京アニ事件からあすで5年 犠牲者36人の志が刻まれた碑が完成 「情熱と技術を継承してほしい」と遺族

AI要約

京都アニメーション放火殺人事件から5年が経ち、遺族の思いを取材。

犯行の動機や裁判に関する遺族の複雑な心情。

遺族の願いと想いが収められた『志を繋ぐ碑』が完成。

京アニ事件からあすで5年 犠牲者36人の志が刻まれた碑が完成 「情熱と技術を継承してほしい」と遺族

京都アニメーション放火殺人事件からあす・18日で5年となります。

事件を後世に伝えようと作られた碑。そこに訪れた遺族の思いを取材しました。

7月14日、京都アニメーションの本社がある、宇治市内の公園に完成した「志を繋(つな)ぐ碑」。

碑文には「夢と情熱を人から人へ」と刻まれ、事件で亡くなった社員と同じ数の36羽の鳥が、羽ばたく様子が表現されています。

【遺族】「京アニの作品が、多くの人の心に届き、亡くなったスタッフの想いが生き続けることを願っています。彼らの情熱と技術を継承し、素晴らしい作品を作り続けてください」

7月18日。毎年、この日が近づくと、娘が好きだった花を仏壇に供えます。

【娘を亡くした遺族】「(事件について)徐々に初めのことを思ったら、多少は薄れてきている。でも、こうして命日が近づくと、みんな(お花を)送ってきてくれるので、思い出します」

石田奈央美さん(当時49)。

京都アニメーションで“色彩設計”の担当として、さまざまな作品に携わりました。

奈央美さんは父と母と3人暮らし。

あの日から両親の生活は一変しました。

【石田奈央美さんの父】「うちの宝。大黒柱。私らを支えてくれた大事な、大事な命でした」

【石田奈央美さんの母】「今まで何十年とお弁当を作ってきたのに、いっぺんに(事件の)18日最後で、朝起きても何も作らなくてもいいし。私ら2人だけの食事ですやろ。さみしいですやっぱり」

犯行の動機を知りたい。

両親は、殺人などの罪に問われた青葉真司被告(46)の裁判に参加すると決めていました。

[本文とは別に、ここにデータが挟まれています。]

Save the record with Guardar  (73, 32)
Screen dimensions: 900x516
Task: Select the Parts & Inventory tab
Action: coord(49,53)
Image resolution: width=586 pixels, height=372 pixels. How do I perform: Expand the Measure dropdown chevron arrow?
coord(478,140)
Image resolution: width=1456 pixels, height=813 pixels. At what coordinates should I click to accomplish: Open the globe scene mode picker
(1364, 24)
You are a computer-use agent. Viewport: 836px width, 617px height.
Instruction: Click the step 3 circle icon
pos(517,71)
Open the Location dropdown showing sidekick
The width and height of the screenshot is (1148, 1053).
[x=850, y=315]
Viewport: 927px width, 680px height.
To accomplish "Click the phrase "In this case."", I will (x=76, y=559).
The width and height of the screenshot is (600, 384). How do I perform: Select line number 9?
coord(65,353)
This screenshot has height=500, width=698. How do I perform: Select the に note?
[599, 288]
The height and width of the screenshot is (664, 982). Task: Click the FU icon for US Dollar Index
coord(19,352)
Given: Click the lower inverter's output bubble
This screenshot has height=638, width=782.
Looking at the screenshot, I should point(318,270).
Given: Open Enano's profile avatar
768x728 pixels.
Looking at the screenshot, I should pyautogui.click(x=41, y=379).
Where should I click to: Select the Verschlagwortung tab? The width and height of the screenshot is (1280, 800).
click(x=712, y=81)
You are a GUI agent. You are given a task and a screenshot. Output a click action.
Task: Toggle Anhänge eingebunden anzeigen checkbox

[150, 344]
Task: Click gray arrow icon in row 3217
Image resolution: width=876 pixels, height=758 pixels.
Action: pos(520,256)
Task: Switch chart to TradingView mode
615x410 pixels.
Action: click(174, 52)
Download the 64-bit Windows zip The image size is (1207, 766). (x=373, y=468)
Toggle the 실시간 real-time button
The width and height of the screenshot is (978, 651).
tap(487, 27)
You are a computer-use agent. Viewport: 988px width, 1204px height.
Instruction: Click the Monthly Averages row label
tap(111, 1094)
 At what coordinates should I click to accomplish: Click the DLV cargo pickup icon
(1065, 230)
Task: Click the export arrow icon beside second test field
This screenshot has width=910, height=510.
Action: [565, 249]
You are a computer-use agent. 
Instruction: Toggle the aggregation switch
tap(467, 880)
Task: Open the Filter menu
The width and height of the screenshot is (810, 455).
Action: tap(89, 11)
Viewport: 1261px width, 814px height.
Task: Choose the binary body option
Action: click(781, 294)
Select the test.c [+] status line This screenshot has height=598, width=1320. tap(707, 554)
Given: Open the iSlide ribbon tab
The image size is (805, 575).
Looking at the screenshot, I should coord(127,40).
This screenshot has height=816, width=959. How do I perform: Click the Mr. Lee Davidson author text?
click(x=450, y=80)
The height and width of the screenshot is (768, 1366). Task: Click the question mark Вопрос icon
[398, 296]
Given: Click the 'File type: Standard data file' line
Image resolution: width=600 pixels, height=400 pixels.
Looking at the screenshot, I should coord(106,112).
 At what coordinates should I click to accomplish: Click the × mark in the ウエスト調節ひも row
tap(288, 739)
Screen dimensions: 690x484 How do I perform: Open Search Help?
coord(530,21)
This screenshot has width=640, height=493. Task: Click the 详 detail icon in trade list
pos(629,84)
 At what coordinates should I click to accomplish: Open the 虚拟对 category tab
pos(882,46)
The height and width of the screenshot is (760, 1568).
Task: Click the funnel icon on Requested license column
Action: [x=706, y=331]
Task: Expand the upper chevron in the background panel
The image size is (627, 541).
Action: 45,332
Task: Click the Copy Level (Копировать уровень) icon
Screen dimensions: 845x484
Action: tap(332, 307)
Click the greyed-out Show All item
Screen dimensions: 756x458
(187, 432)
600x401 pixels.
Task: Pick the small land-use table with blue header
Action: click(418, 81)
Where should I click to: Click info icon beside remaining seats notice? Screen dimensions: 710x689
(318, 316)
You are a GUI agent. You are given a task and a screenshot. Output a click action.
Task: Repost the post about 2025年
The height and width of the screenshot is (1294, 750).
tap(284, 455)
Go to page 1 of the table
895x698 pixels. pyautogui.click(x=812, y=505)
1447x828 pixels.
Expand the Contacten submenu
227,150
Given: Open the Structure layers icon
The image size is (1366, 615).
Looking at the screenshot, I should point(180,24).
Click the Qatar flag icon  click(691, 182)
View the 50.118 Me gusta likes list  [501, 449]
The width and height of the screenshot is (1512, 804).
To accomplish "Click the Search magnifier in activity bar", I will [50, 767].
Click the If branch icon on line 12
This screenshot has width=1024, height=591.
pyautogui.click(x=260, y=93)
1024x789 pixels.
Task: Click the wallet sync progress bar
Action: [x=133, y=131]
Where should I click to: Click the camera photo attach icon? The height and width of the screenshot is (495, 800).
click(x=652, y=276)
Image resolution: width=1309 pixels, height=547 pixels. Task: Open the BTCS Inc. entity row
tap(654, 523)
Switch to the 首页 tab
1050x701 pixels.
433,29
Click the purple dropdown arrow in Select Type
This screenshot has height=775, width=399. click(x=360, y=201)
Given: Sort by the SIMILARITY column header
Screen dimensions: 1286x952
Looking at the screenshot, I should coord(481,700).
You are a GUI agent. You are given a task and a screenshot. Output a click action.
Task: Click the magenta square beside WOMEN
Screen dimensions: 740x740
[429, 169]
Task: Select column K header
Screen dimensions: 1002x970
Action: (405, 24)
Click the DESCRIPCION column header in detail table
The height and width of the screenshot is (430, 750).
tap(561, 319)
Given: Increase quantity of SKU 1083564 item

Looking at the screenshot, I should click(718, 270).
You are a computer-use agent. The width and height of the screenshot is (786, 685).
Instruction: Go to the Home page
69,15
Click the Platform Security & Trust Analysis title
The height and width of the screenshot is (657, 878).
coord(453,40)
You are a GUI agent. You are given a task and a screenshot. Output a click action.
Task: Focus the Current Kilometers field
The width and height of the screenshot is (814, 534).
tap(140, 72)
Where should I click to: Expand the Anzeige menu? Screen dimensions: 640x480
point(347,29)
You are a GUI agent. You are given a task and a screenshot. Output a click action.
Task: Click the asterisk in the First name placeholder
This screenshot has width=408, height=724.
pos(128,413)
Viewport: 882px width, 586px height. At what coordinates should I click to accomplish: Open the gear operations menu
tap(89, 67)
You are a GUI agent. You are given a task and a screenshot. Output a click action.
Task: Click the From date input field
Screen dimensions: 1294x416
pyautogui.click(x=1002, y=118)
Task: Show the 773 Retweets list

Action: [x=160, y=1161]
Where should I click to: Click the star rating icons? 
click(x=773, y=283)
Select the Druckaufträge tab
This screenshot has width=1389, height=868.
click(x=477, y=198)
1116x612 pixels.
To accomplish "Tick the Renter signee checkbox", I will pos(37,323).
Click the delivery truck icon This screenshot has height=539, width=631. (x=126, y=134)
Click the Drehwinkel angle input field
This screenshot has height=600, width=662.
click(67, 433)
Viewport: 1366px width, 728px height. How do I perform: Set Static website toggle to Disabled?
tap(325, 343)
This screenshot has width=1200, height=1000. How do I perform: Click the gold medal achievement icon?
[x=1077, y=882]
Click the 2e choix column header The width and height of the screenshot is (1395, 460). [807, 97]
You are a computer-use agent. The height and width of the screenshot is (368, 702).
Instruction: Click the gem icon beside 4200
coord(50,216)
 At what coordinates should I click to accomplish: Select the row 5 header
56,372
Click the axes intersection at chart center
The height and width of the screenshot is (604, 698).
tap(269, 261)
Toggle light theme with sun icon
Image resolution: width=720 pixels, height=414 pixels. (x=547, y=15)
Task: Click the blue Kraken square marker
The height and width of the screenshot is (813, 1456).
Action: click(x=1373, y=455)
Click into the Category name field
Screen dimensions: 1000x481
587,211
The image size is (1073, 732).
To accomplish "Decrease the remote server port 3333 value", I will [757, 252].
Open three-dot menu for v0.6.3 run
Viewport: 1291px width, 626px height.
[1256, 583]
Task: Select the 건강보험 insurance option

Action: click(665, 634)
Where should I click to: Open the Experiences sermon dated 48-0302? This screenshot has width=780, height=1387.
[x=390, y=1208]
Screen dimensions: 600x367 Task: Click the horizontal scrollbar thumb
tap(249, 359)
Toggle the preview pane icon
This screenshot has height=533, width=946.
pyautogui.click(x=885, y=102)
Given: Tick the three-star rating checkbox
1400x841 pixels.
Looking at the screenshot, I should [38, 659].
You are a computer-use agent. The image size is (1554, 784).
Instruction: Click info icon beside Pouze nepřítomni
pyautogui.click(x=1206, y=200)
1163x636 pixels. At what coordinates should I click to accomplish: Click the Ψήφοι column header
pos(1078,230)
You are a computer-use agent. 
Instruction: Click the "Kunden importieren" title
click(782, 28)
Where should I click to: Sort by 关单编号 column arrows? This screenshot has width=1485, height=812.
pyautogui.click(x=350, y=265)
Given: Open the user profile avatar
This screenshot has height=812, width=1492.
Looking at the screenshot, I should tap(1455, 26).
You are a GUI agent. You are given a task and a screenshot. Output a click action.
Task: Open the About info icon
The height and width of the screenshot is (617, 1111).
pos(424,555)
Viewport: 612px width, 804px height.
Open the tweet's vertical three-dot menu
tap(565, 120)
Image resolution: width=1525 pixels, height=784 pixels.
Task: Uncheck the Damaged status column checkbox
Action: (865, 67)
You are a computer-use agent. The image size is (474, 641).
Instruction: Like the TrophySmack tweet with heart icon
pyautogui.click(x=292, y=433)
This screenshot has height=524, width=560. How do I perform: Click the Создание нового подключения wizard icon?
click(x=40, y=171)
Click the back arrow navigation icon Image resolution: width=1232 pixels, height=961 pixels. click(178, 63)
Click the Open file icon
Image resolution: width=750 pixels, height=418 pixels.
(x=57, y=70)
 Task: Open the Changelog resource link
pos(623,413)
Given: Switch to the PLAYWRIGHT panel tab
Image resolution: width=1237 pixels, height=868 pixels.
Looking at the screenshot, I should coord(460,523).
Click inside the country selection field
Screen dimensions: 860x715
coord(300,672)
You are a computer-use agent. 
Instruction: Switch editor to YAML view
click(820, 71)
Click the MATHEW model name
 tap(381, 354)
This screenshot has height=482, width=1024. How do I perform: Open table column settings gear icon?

しかし、初公判の1カ月前、父は体調を崩し、この世を去りました。

【石田奈央美さんの母】「『(裁判に)行きたい』って、『一緒に行こうな』って言ってたんやけど、そんなところやないようになってしまった。警察には『私ら年いってるから、早いこと(裁判を)してほしいんです』って言ってた。早くしてほしかったけど、もたへんかったな」

ずっと手元に置いていた奈央美さんの遺骨。

青葉被告に京都地裁で死刑判決が言い渡され、“一つの区切り”として、父の遺骨と一緒に墓に納めました。